Copy out all lines of the listing below that hold "agent".

-- Opening Marker --

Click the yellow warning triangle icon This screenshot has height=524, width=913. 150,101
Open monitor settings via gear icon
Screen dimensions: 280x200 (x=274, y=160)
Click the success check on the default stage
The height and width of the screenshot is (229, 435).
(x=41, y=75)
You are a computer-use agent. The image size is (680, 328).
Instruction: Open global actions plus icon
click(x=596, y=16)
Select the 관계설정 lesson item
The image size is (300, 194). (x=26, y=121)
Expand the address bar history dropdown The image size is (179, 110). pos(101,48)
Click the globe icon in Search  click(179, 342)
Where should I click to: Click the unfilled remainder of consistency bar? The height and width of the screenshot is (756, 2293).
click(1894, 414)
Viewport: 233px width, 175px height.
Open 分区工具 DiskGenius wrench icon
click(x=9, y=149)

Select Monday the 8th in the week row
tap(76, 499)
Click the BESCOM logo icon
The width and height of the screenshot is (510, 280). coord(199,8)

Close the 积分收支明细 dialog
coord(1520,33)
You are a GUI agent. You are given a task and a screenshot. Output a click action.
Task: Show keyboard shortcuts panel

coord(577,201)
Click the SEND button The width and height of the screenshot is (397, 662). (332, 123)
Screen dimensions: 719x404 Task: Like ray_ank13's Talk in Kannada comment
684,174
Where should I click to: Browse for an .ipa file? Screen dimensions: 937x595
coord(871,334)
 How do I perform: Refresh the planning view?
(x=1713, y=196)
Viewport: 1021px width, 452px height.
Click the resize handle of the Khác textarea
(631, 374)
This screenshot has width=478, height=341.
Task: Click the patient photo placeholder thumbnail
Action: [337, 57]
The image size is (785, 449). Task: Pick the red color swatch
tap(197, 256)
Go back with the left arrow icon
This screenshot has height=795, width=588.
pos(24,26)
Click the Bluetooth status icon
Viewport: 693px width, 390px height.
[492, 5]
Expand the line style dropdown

-- Closing Marker --

= EXERCISE ANSWER =
You are a computer-use agent. The image size is (680, 328).
You are a GUI agent. You are given a task and a screenshot. Output a click action.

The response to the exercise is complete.